[SimpleFSDP] add CI to guard compiler optimization passes by ruisizhang123 · Pull Request #2072 · pytorch/torchtitan

ruisizhang123 · 2025-11-20T23:24:33Z

As discussed, we will add an additional CI to guard compiler passes' composability.

ruisizhang123 · 2025-11-25T20:54:19Z

.github/workflows/integration_test_8gpu_simple_fsdp.yaml

+        python -m torchtitan.experiments.simple_fsdp.tests.frontend_integration_tests artifacts-to-be-uploaded --ngpu 8
+
+        # Run backend pass integration tests of SimpleFSDP
+        python -m torchtitan.experiments.simple_fsdp.tests.compiler_pass_integration_tests artifacts-to-be-uploaded --ngpu 8 --comm_mode local_tensor


I also tried FakeBackend mode, but the memory overhead is significantly higher @fegin 🤔 (~33Gib in Local_tensor -> ~90GiB in FakeBackend). My suspect is FakeBackend initialize the whole model on one rank?

Actually, it is the reverse, for FakeBackend mode, it should be lower. On the other hand, local_tensor will allocate all tensors on the same process. So it should be higher. cc., @dzmitry-huba

okay, not sure which part is wrong. here is an easy repro.
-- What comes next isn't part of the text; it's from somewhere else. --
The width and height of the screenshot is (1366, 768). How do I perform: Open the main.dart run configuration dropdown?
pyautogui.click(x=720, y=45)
The memory I reported in prev message is on compiler CI test.

NGPU=4 COMM_MODE="fake_backend" CONFIG_FILE="./torchtitan/models/llama3/train_configs/llama3_8b.toml" ./run_train.sh

[titan] 2025-11-25 18:27:58,478 - root - INFO - step: 1 loss: 12.2713 grad_norm: 0.0000 memory: 47.60GiB(50.11%) tps: 1,112 tflops: 64.41 mfu: 6.51%

NGPU=4 COMM_MODE="local_tensor" CONFIG_FILE="./torchtitan/models/llama3/train_configs/llama3_8b.toml" ./run_train.sh

Since there is no actual training, the peak memory is ~31GiB from nvidia-smi.
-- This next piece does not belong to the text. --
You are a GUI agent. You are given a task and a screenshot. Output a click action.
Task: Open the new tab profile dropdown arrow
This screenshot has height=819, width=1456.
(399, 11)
uh, I see. This is because we current skip the real training for LocalTensor because LocalTensor doesn't support FSDP2. But it should work with SimpleFSDP.

hmmm, it is also skipped in simplefsdp. Not sure why, but fake_backend gives huge memory overhead in simplefsdp's compiler pass CI (~90GiB).
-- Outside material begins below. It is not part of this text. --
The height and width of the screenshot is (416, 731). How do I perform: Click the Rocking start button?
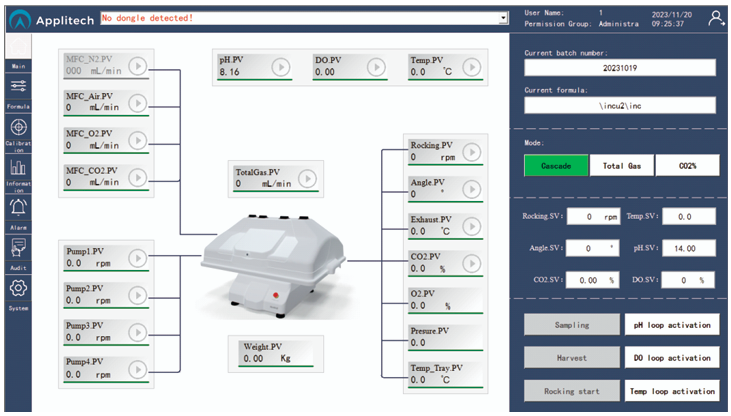tap(571, 391)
I think I can either verify with RealBackend (more memory overhead than LocalTensor, but smaller than fake backend); or using a LocalTensor mode (less memory overhead, but doesn't execute actual training).

Curious: which part LocalTensor mode is executing? If it executes compilation but skips the actual training, it looks sufficient for our case, since we are just verifying compiler passes' integration?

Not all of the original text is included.